For Immediate Release: August 3, 2009
NW: Questions about grilled fruits, cancer survivor diet, muffin mixes
Week of August 3, 2009
Contact: Mya Nelson, (202) 328-7744
Karen Collins, MS, RD, CDN
American Institute for Cancer Research
Q: I’ve read that grilled fruits are a healthy option, but how do you grill them?
A: Grilled fruits provide a delicious way to eat more fiber, nutrients and cancer-protective compounds, and you don’t have to worry about the potentially cancer-causing compounds that form when meat is grilled. You might start by experimenting with firmer fruits like apples, pears and pineapple. Softer fruits like peaches, plums and mangoes need to be watched more carefully so they don’t get mushy. Try to grill fruit about a day before it is completely ripe, which is when it holds its texture best. Cut the fruit up just before you put it on the grill: split bananas lengthwise; cut apples, pears and peaches in half, removing the core or pit; slice pineapple about a half-inch thick. Leave fruit skin on to help hold the fruit together. Brush the fruit or grill with a bit of oil so it won’t stick and grill over medium or medium-low heat. Some recipes call for soaking the fruit in water before grilling to keep the fruit juicy but that means losing water-soluble vitamins and minerals. Instead, try to simply watch the cooking and don’t let the fruit get overdone. You can brush on a glaze of brown sugar and water, but the fruit is also delicious with just a sprinkle of cinnamon or simply enjoy on its own. Most fruit will be ready in 8 to 10 minutes, sometimes 15 is needed.
Q: Why would a cancer survivor be told to follow a heart-healthy diet?
A: There are several reasons why cancer survivors can be at increased risk for heart disease: certain types of chemotherapy, hormonal therapies, medications and radiation therapy sometimes include damage to the heart as side effects. Some of the same metabolic and lifestyle risk factors that may promote cancer development can also promote heart disease, such as excess body fat, insulin resistance, smoking, a sedentary lifestyle, and a diet high in alcohol and red meat. Fortunately, recommendations to reduce risk of cancer and cancer recurrence fit well with a strategy to promote heart health. Choose a plant-based diet that focuses on vegetables, fruits, whole grains and beans; limit meat; reach and maintain a healthy weight through portion control, limiting calorie-dense foods low in nutrients (like French fries and sweets) and controlling portions of healthy fats (like olive oil and nuts); and be physically active in some way every day (unless your physician has told you not to).
Q: How can I adapt muffin mixes to make them more nutritious?

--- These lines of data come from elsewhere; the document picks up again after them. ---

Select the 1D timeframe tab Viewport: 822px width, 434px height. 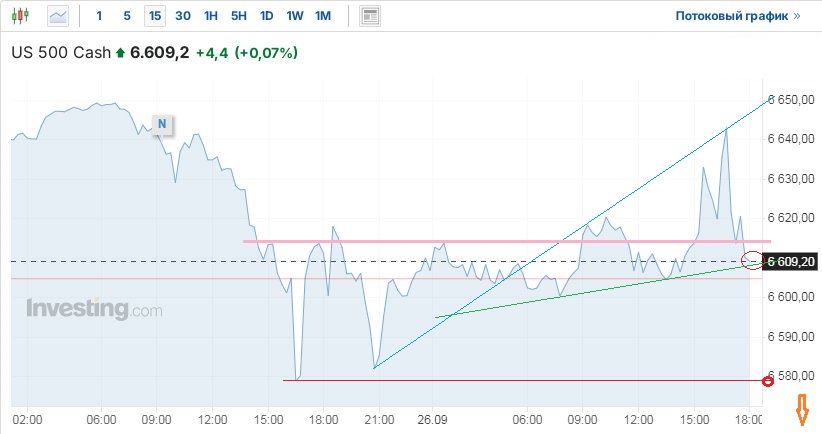pyautogui.click(x=266, y=16)
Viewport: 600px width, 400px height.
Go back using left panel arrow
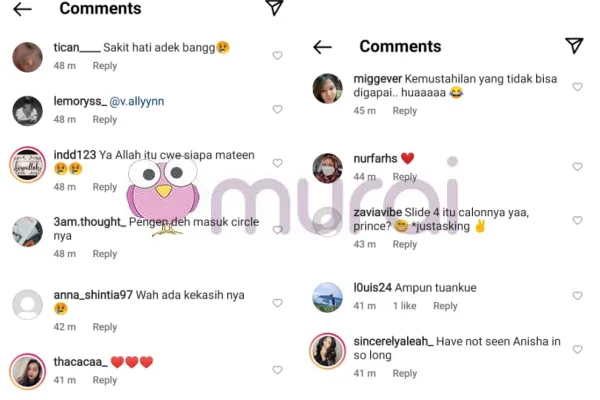pyautogui.click(x=22, y=9)
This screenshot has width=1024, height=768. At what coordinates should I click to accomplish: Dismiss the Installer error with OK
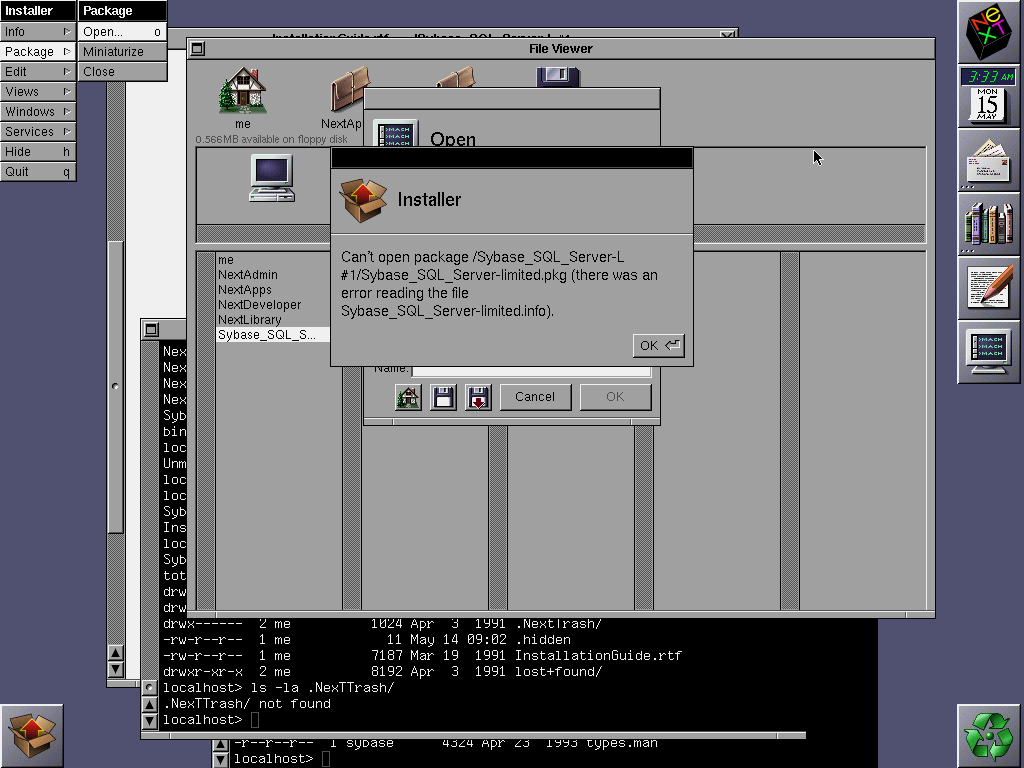point(656,344)
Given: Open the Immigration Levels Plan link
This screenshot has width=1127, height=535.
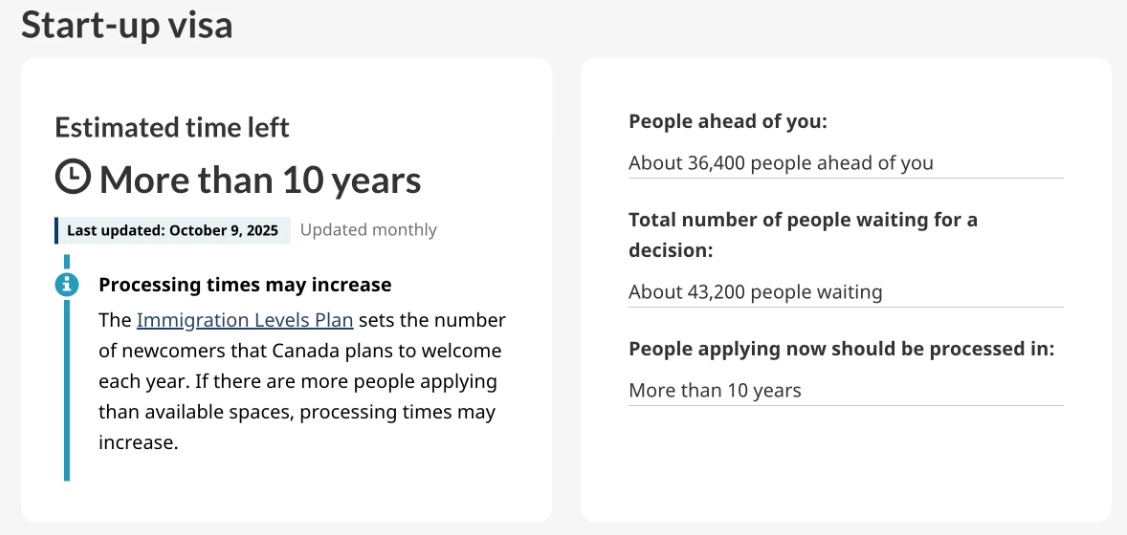Looking at the screenshot, I should pyautogui.click(x=245, y=320).
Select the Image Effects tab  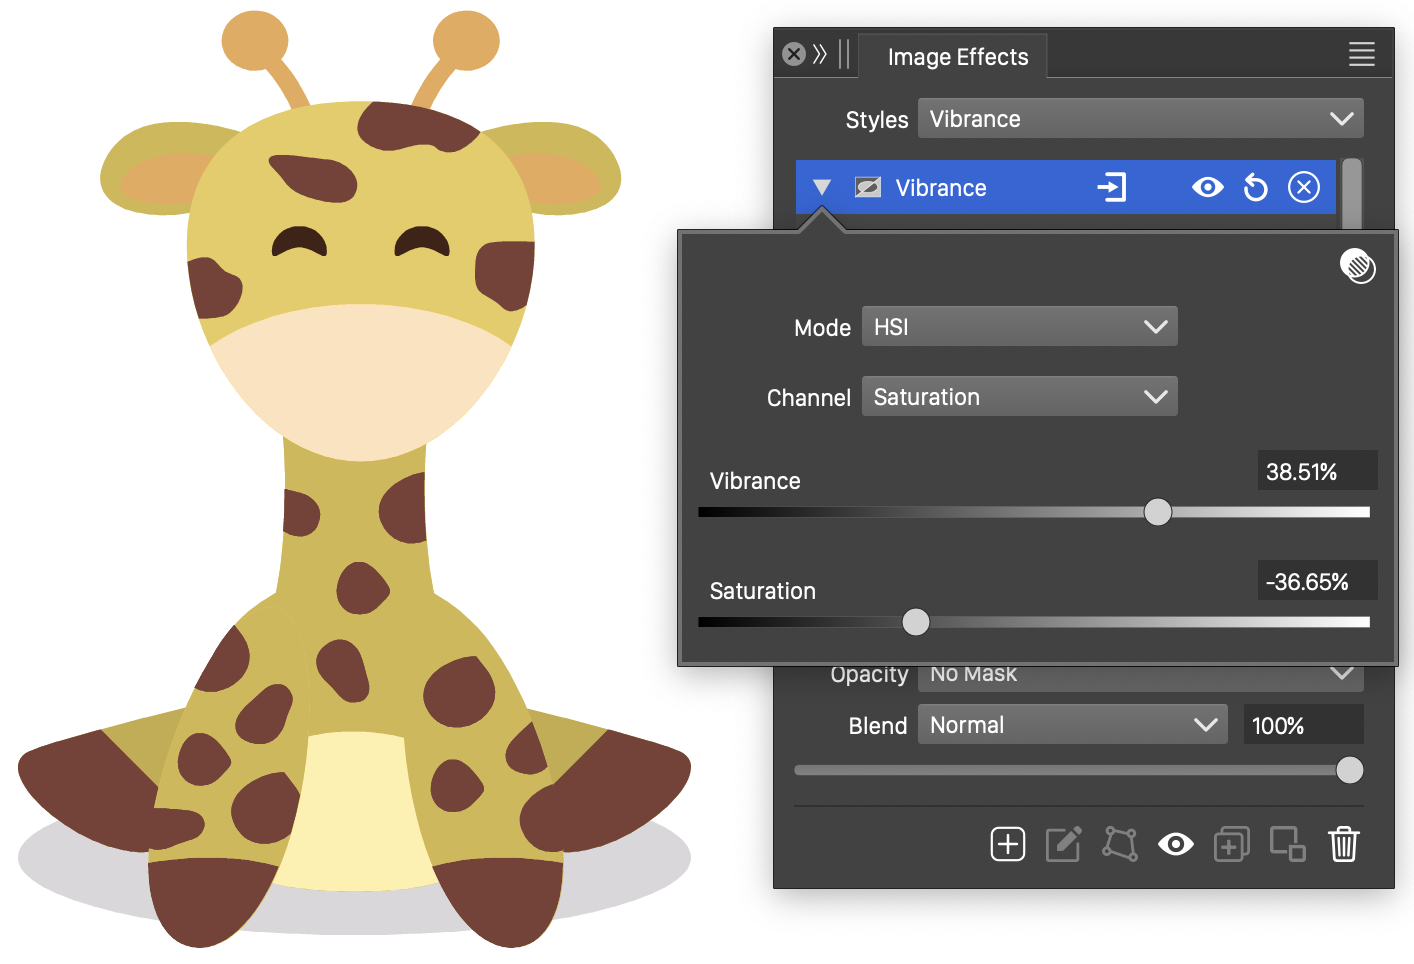click(957, 57)
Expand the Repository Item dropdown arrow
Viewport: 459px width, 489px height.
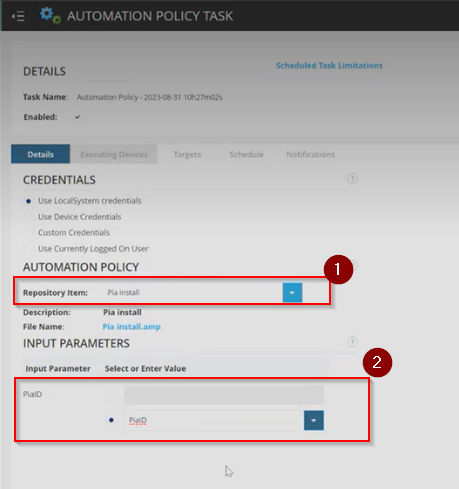click(x=292, y=293)
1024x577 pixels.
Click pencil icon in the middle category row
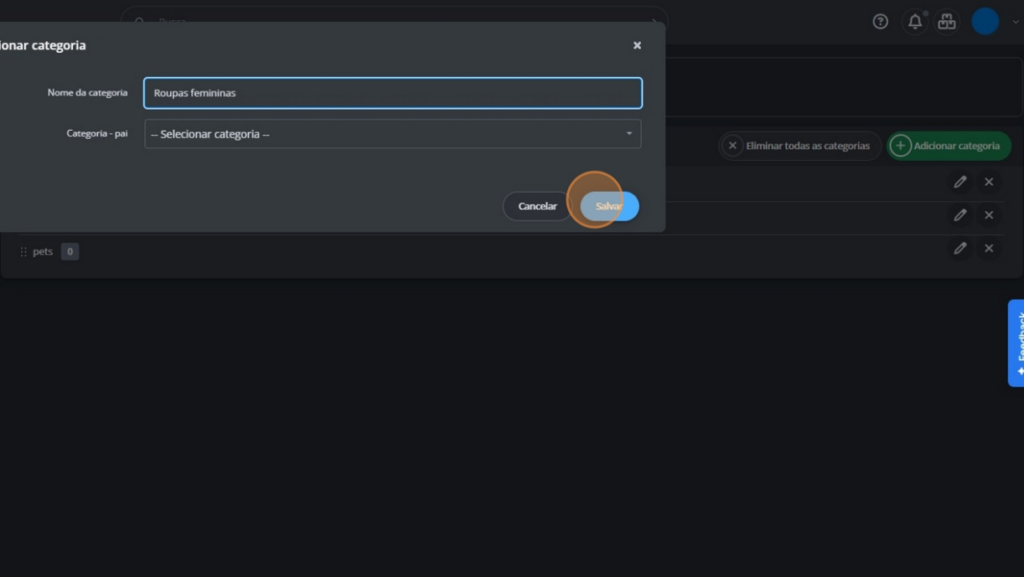pos(960,215)

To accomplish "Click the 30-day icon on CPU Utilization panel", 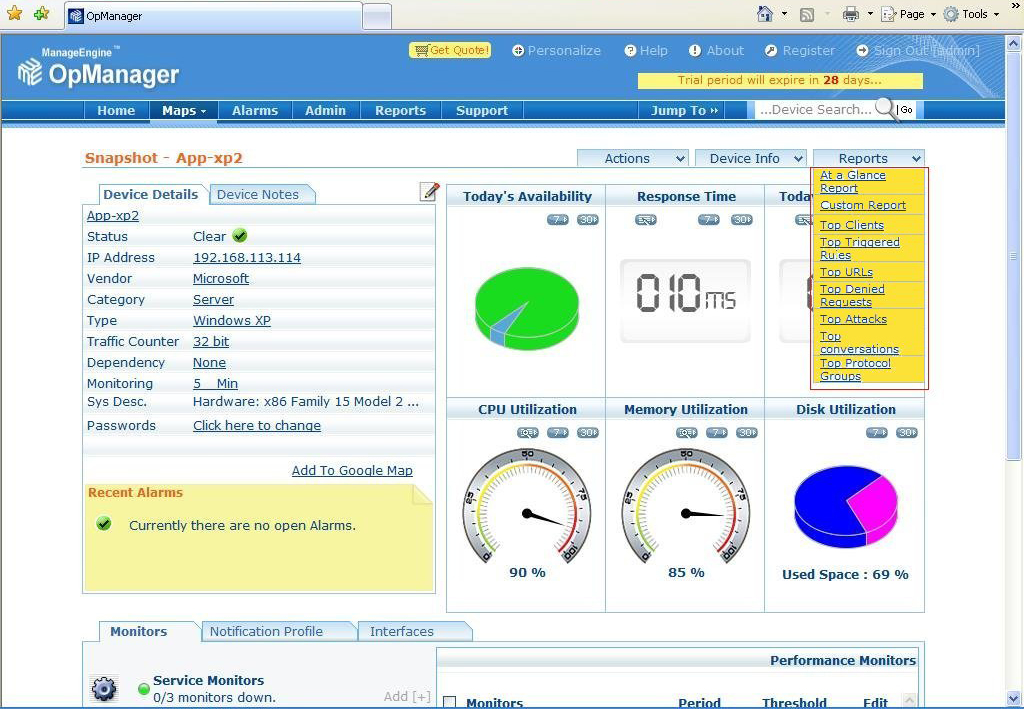I will click(x=588, y=432).
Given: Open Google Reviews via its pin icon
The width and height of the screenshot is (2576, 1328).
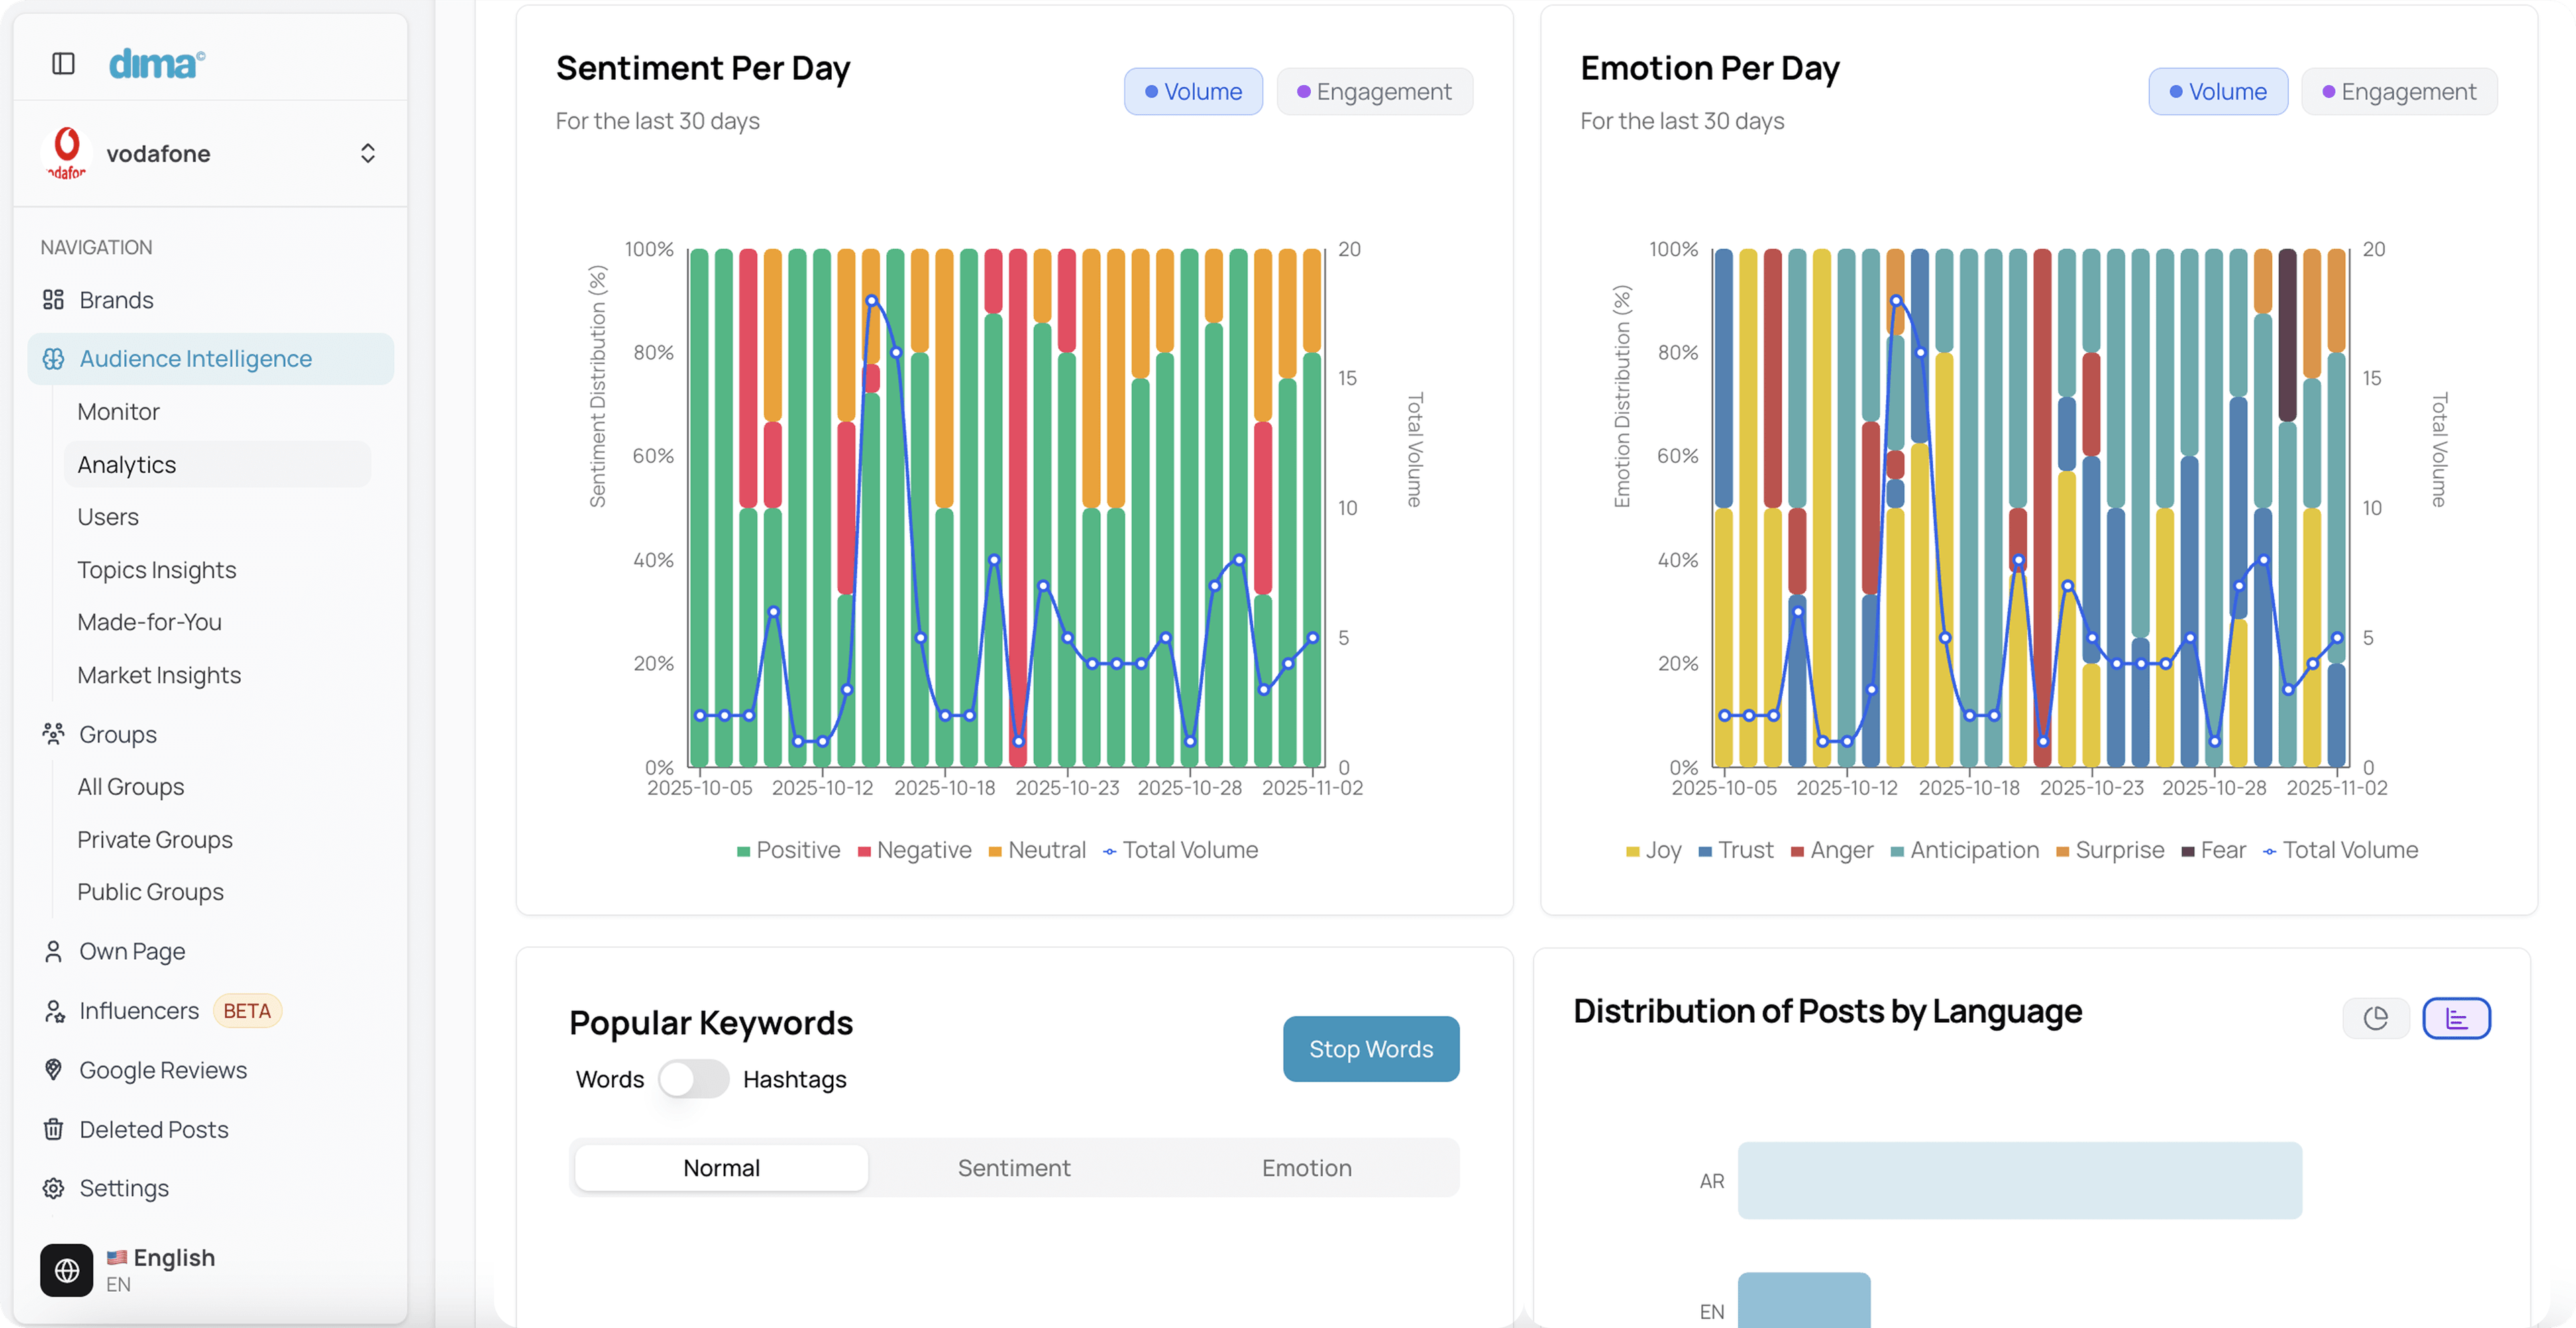Looking at the screenshot, I should (53, 1070).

A: Some muffin mixes only need you to add water. For these, the only adjustment you can make is to add extra fruit (raisins, frozen berries or peaches, fresh chopped pear or apple), grated carrots, chopped nuts or other nutrient-rich food. This is easy, since many of these don’t require any prep work. Other muffin mixes may call for you to add milk and oil. Here, you can minimize saturated fat and avoid further trans fat by using fat-free milk and a healthy oil like canola oil. You could also replace some or all of the oil with unsweetened applesauce. However, by using a mix, you miss the opportunity for other steps that can make a muffin more nutritious, like making some or all of the flour whole wheat, keeping added sugar moderate and limiting salt. In some recipe test comparisons it took five minutes more to make muffins from scratch instead of a mix. Of course, no matter how you start the muffins, you also make them healthier by cooking them in traditional size muffin pans instead of the giant muffin tins that produce muffins the size of small cakes, which makes even nutrient-rich muffins high-calorie.